Tuberculosis is diagnosed by laboratory techniques that include culture, demonstration of acid-fast bacilli on microscopy, histopathology and polymerase chain reaction (PCR) analysis. ¹³ The demonstration of acid-fast bacilli by ZN staining is not confirmatory of tuberculosis, as bacilli may be non-tuberculous mycobacteria. ¹³ The absence of AFB on ZN stain, on the contrary, does not exclude tuberculosis because sensitivity is poor in patients with paucibacillary tuberculosis, including children, patients with extrapulmonary tuberculosis or those who are HIV coinfected. ¹⁷ Moreover, the presence of granuloma or its absence in histopathology does not confirm tuberculosis or exclude it, respectively. Nasopharyngeal cancer may cause granulomatous reactions in the surrounding tissues ⁶ and there are other conditions such as syphilis, leprosy, fungal infection, Wegener granulomatosis and sarcoidosis that cause granulomatous lesions. NPC and tuberculosis may rarely co-exist,^18,19 which makes it important to exclude both conditions. In our case, it was necessary to re-biopsy the nasopharyngeal mass to exclude NPC as the ultrasound scan of the neck, the FNAC report, and the CT scan findings were suspicious of malignant disease. The second biopsy, which demonstrated caseating granuloma and AFB, and the absence of malignant cells, led us to diagnose the case as nasopharyngeal tuberculosis. Subsequently, sputum smears for AFB tested positive, which indicated the diagnosis of nasopharyngeal tuberculosis secondary to pulmonary tuberculosis. A culture for AFB and PCR analysis should have been done in our case to confirm the diagnosis of nasopharyngeal tuberculosis. However, these tests are not readily available in our resource-poor setting.

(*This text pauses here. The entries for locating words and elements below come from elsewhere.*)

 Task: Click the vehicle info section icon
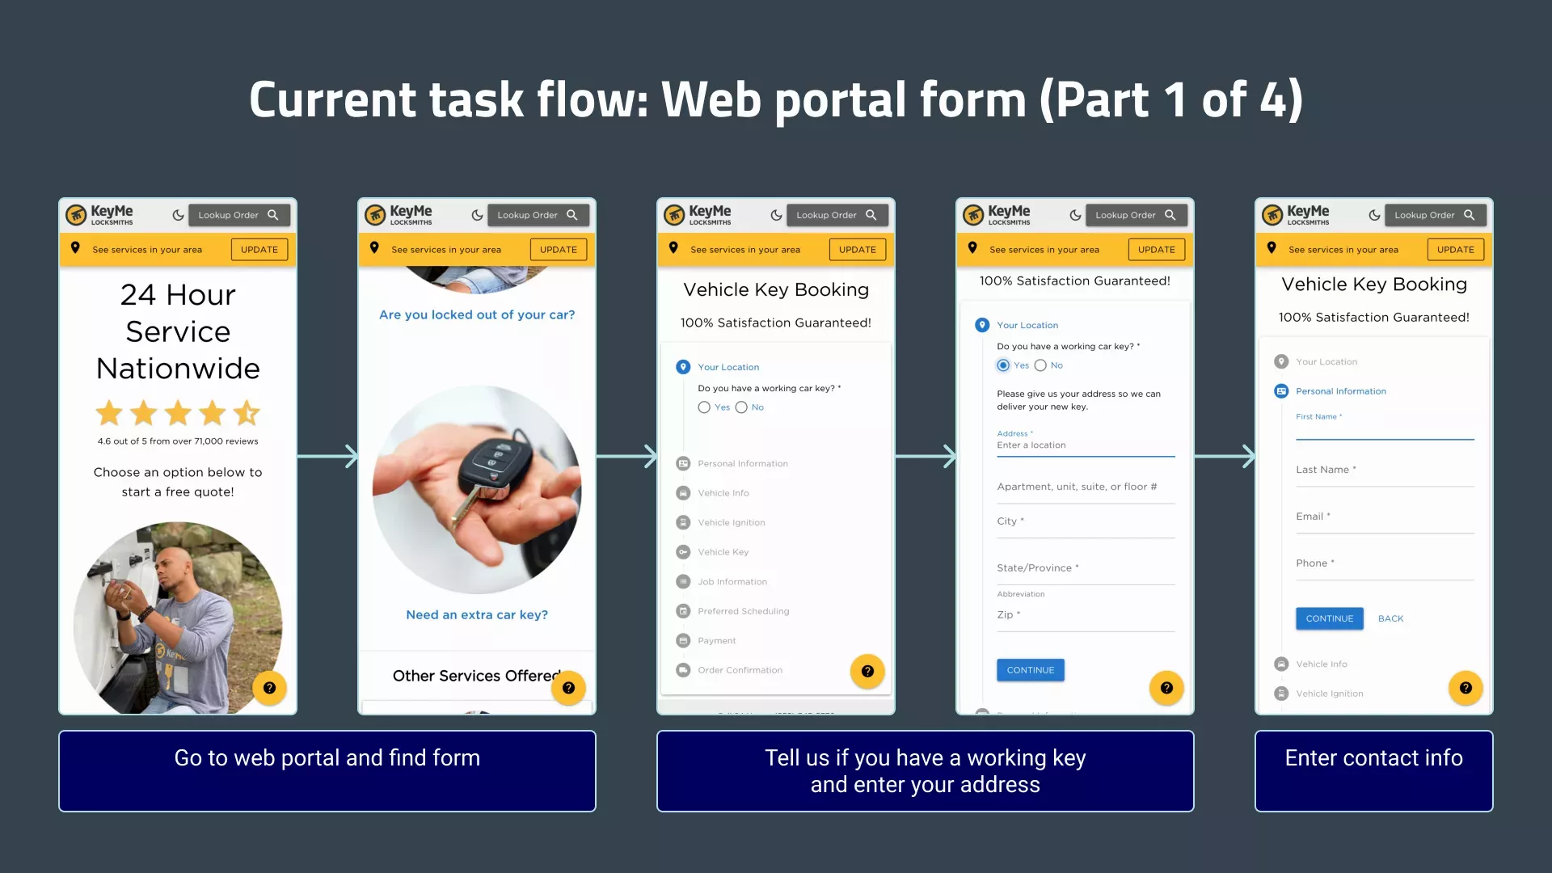pyautogui.click(x=682, y=492)
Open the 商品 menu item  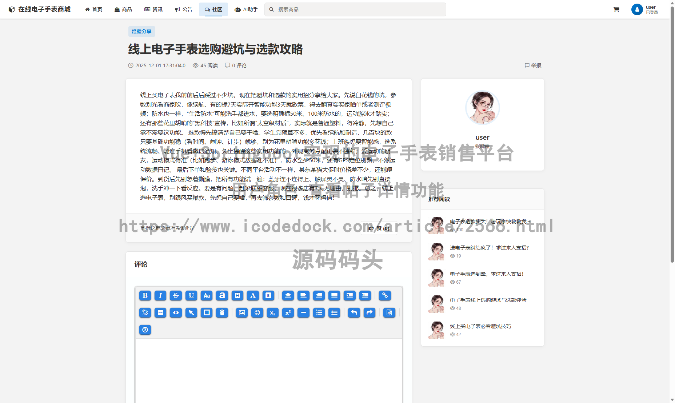123,9
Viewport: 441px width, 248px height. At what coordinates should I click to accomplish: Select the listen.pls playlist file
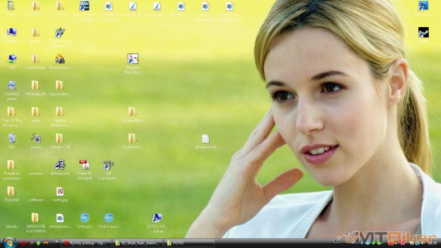pos(84,218)
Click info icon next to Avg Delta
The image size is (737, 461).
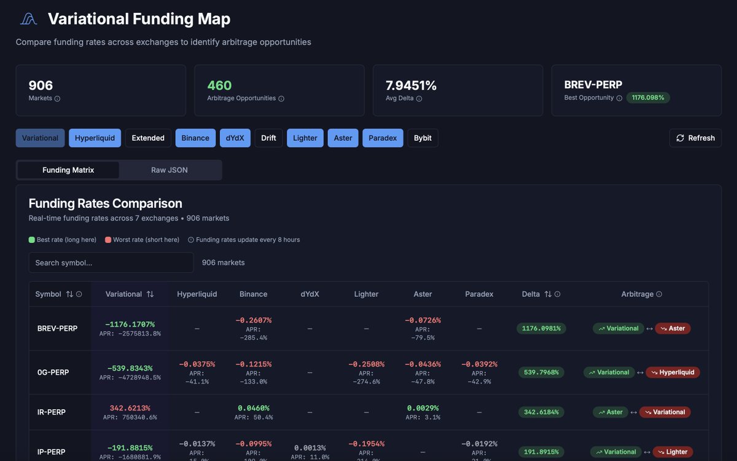(x=419, y=98)
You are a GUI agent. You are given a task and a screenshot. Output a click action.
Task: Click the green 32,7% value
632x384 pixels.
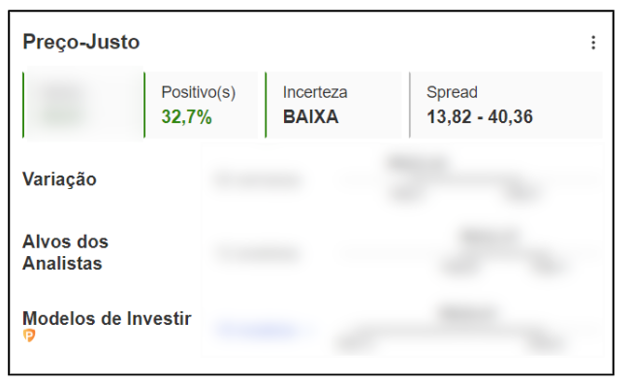186,117
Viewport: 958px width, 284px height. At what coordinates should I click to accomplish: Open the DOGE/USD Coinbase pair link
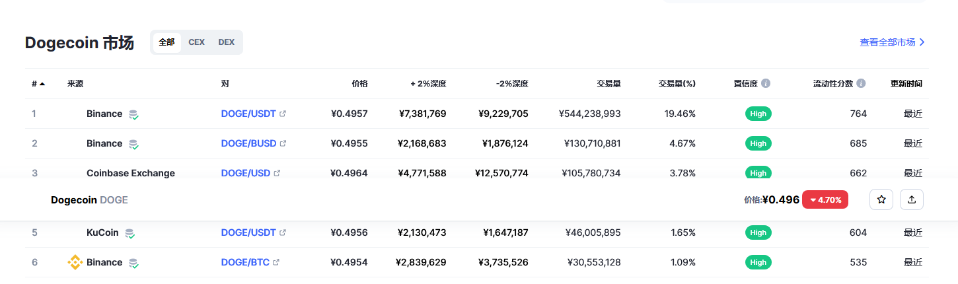coord(246,173)
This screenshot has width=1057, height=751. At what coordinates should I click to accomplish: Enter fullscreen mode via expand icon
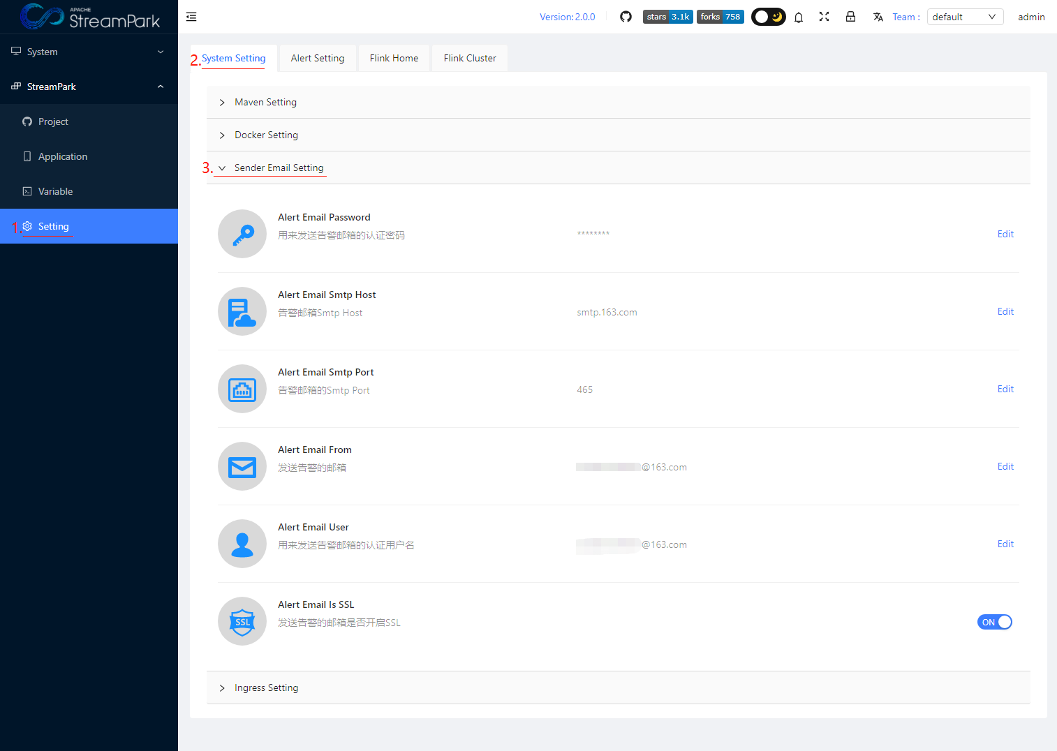(x=824, y=17)
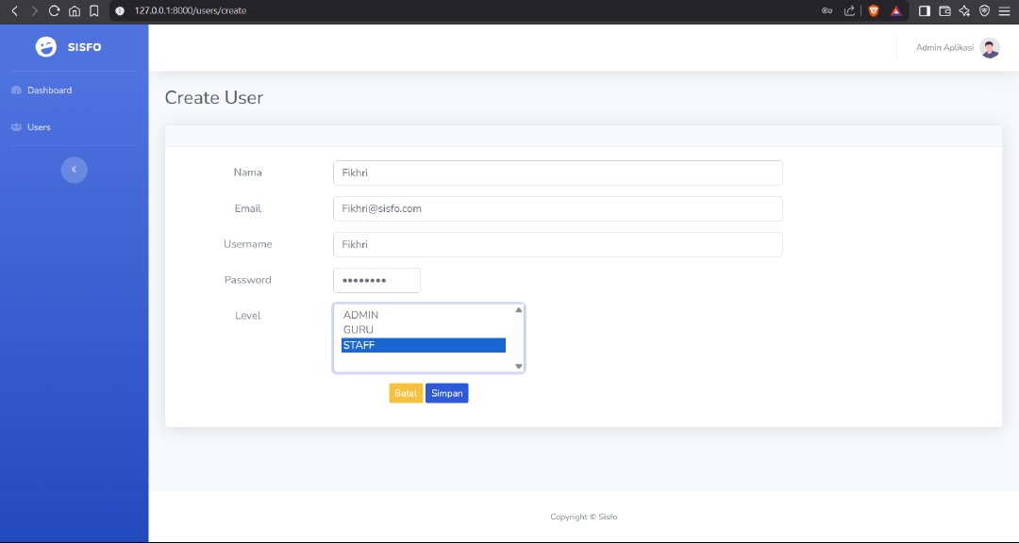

Moreover, as the culture for AFB takes a long time, loss of patient follow-up is a concern in our setting where patients are mostly uneducated.

Conclusion

Nasopharyngeal tuberculosis is rare. It may be confused with NPC due to the absence of constitutional symptoms of tuberculosis, lack of characteristic endoscopic appearance and imaging findings. It may cause a diagnostic dilemma, especially in a resource-poor setting where confirmatory tests are not readily available. A repeat biopsy of the nasopharyngeal lesion may be necessary to diagnose it and exclude more common NPC. Primary infection in the lungs should be excluded by adequate assessment before labelling it as a case of primary nasopharyngeal tuberculosis.